**PROBLEMS TO SOLVE:**
a) In the passage on Brazilian immigration, rewrite the part that opens with the words containing "Lyndon Johnson Pereira" and closes with "a century before.", substituting "island" for every instance of "Island".
b) List every person named in the passage on Brazilian immigration.

**READING TEXT:**
((

Lyndon Johnson Pereira is all but forgotten. Just a handful of the Island’s some 3,000 Brazilian residents have heard of him. Other pioneering Brazilians who came in the late 1980s and early 1990s are now Island personalities, including Elio Silva, owner of the Tisbury Farm Market and other stores, and Paco Santana, a painter.

But the Brazilian who made the critical first step lasted only a year and a half and was gone before there was another countryman with whom to speak Portuguese or kick a soccer ball on the Island. Little did he know that his lonely move would trigger the Vineyard’s largest influx of immigrants since the Portuguese more than a century before.

My search to find the source of Brazilian immigration to the Island began 10 years ago. I was just back from a year studying at university in Rio de Janeiro, when I was surprised to hear Portuguese spoken on the ferry. Suddenly it seemed as if every cleaning lady, landscaper and housepainter was Brazilian. I would later learn that the immigration wave had begun more than a decade before that. By 1999, nearly 10 per cent of the babies born at the Vineyard hospital had a Brazilian mother.

))

**DATA EXTRACT:**
((

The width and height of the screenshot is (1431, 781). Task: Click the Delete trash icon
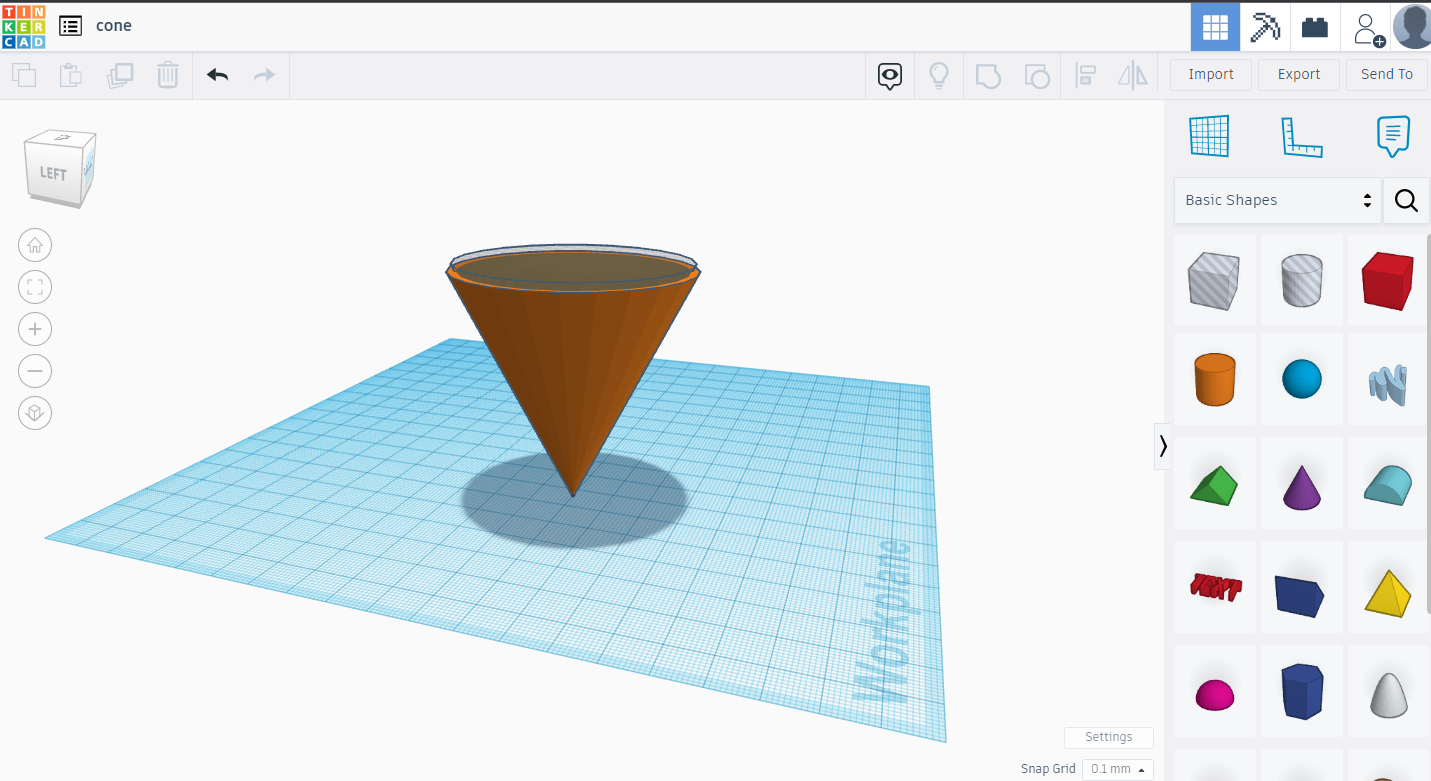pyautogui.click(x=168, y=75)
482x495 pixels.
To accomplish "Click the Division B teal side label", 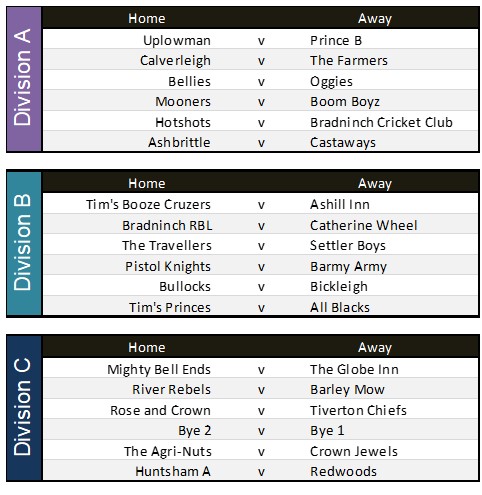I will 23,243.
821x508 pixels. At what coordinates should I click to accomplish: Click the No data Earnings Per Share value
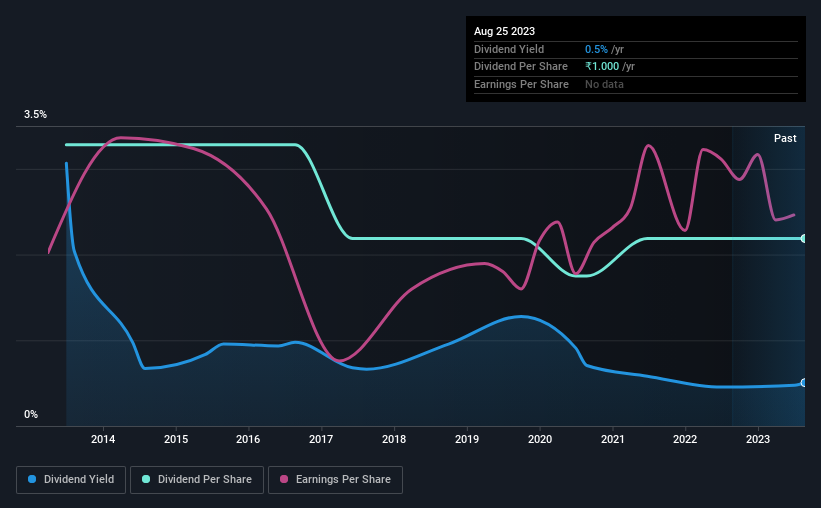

))
((

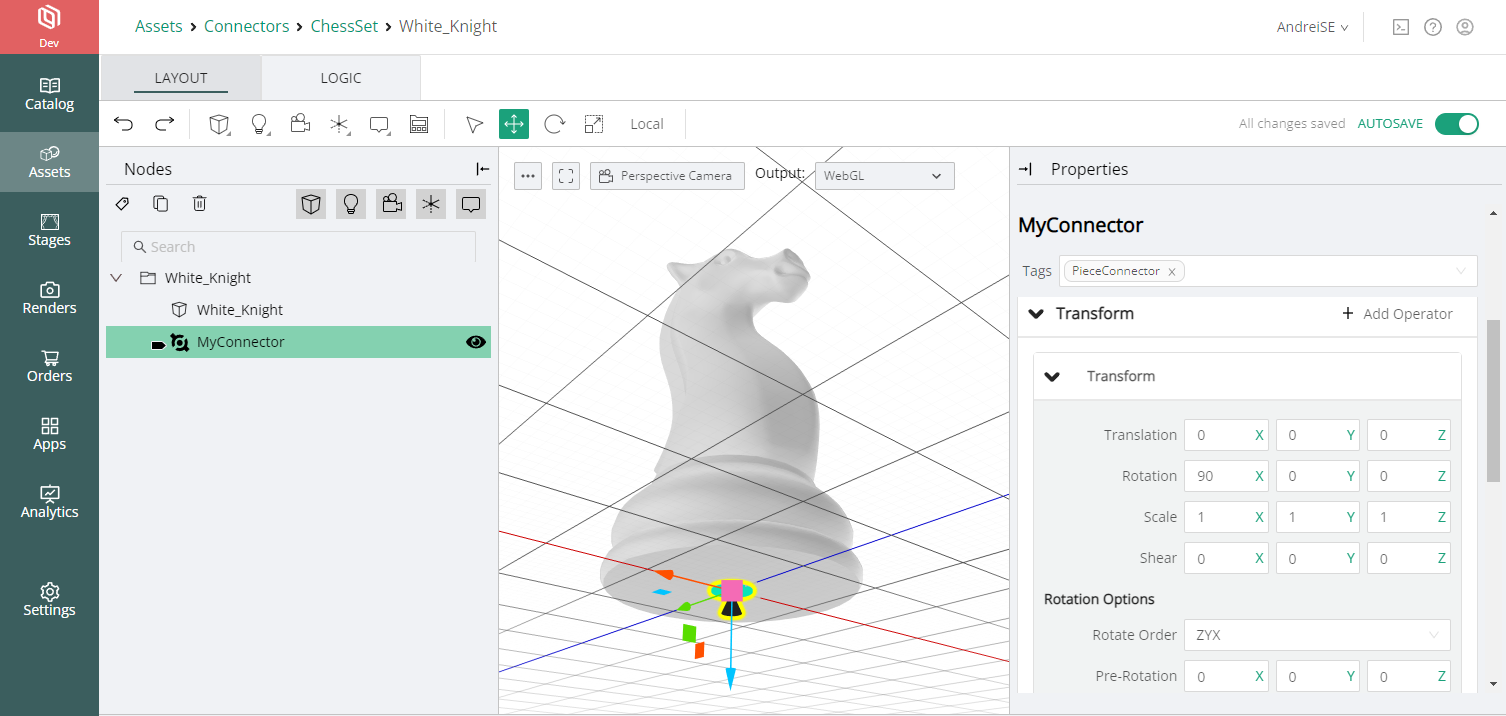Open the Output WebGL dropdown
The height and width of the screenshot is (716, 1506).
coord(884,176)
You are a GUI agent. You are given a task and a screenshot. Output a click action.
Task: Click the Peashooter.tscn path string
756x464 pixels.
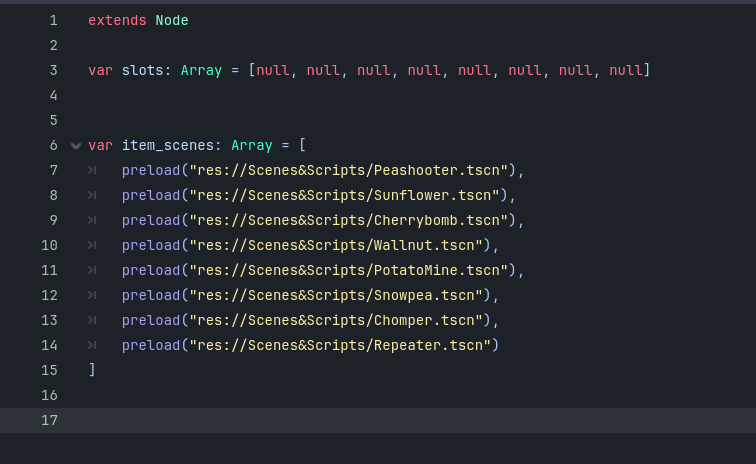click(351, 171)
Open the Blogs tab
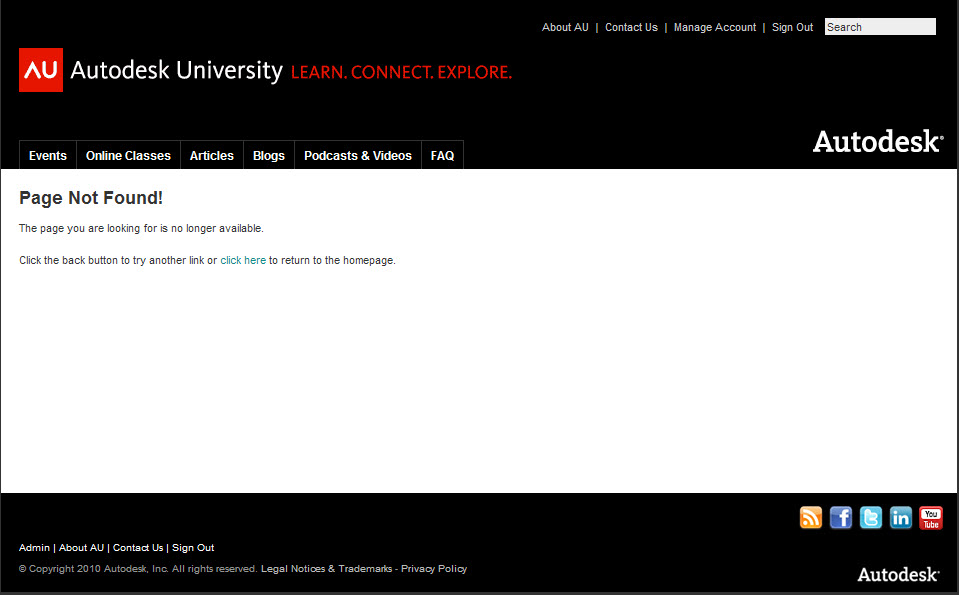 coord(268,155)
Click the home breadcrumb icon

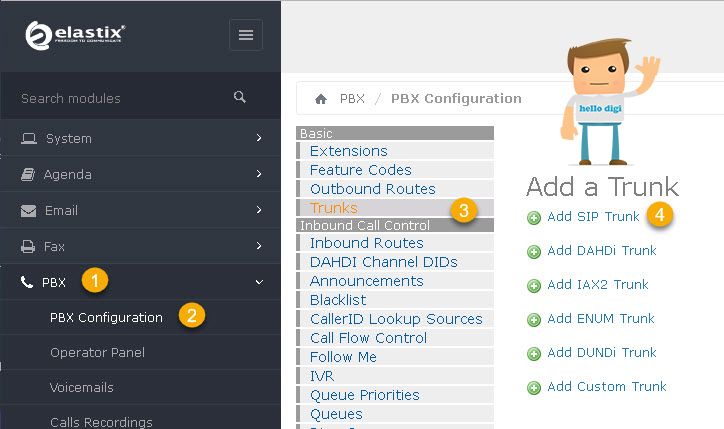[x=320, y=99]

))

**ANSWERS FOR THE TASKS:**
a)
Lyndon Johnson Pereira is all but forgotten. Just a handful of the island’s some 3,000 Brazilian residents have heard of him. Other pioneering Brazilians who came in the late 1980s and early 1990s are now island personalities, including Elio Silva, owner of the Tisbury Farm Market and other stores, and Paco Santana, a painter.

But the Brazilian who made the critical first step lasted only a year and a half and was gone before there was another countryman with whom to speak Portuguese or kick a soccer ball on the island. Little did he know that his lonely move would trigger the Vineyard’s largest influx of immigrants since the Portuguese more than a century before.

b)
- Lyndon Johnson Pereira
- Elio Silva
- Paco Santana